INFO EKSPRES:
- Penyidik menolak anggapan bahwa pemeriksaan saksi dipengaruhi tekanan publik.
- Barang bukti hasil penggeledahan masih dianalisis untuk memperkuat penyidikan.
- Kasus Kuansing berkembang dari OTT menuju pendalaman dugaan suap dan gratifikasi.
SULBAREKSPRES.COM - Mengapa KPK belum memutuskan memanggil Menteri Kehutanan Raja Juli Antoni meski namanya muncul dalam perkara dugaan amplop?
Apakah penyidik masih membutuhkan bukti tambahan sebelum menentukan langkah hukum berikutnya dalam kasus Kuantan Singingi?
KPK Fokus Lengkapi Bukti Kasus Kuansing, Nasib Pemeriksaan Raja Juli Antoni Masih Dikaji
Penyidik KPK Prioritaskan Pembuktian Dugaan Suap dan Dugaan Gratifikasi Perkara
Komisi Pemberantasan Korupsi (KPK) menegaskan penyidikan kasus dugaan suap Bupati Kuantan Singingi nonaktif Suhardiman Amby masih berfokus pada penguatan alat bukti.
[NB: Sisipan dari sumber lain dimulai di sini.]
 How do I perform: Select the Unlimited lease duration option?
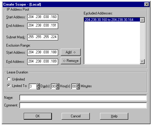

Penyidik kini memverifikasi besaran uang yang dipungut di koperasi unit desa sebagai bagian dari konstruksi perkara.
KPK juga terus menganalisis barang bukti hasil penggeledahan yang telah disita.
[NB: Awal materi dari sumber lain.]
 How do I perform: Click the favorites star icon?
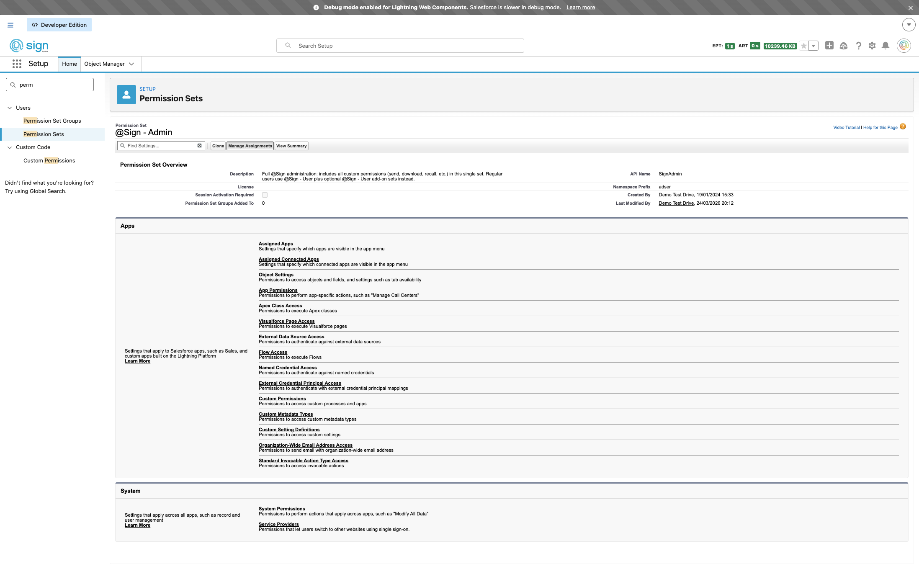coord(803,46)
Pelaksana Tugas Direktur Penyidikan KPK Achmad Taufik Husein mengatakan proses tersebut masih berlangsung.
"Update terakhir itu masih memverifikasi jumlah uang yang dipungut di KUD (Koperasi Unit Desa)," kata Achmad Taufik Husein, Plt Direktur Penyidikan KPK, Jumat, (31/Juli/2026).
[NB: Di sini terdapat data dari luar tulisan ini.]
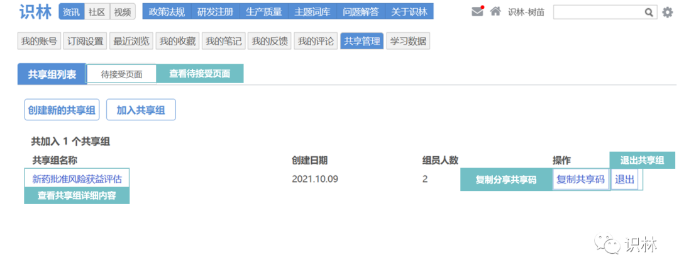This screenshot has width=679, height=274.
Task: Switch to the 资讯 tab
Action: (71, 12)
"Kemudian masih juga mengidentifikasi barang bukti hasil penggeledahan," ujarnya.
KPK Tegaskan Pemanggilan Saksi Berdasarkan Kepentingan Pembuktian Perkara Semata
Nama Menteri Kehutanan Raja Juli Antoni ikut menjadi perhatian setelah mengungkap adanya amplop yang ditinggalkan Suhardiman saat audiensi.
Meski demikian, KPK menegaskan belum ada ukuran keberanian dalam menentukan pemanggilan saksi.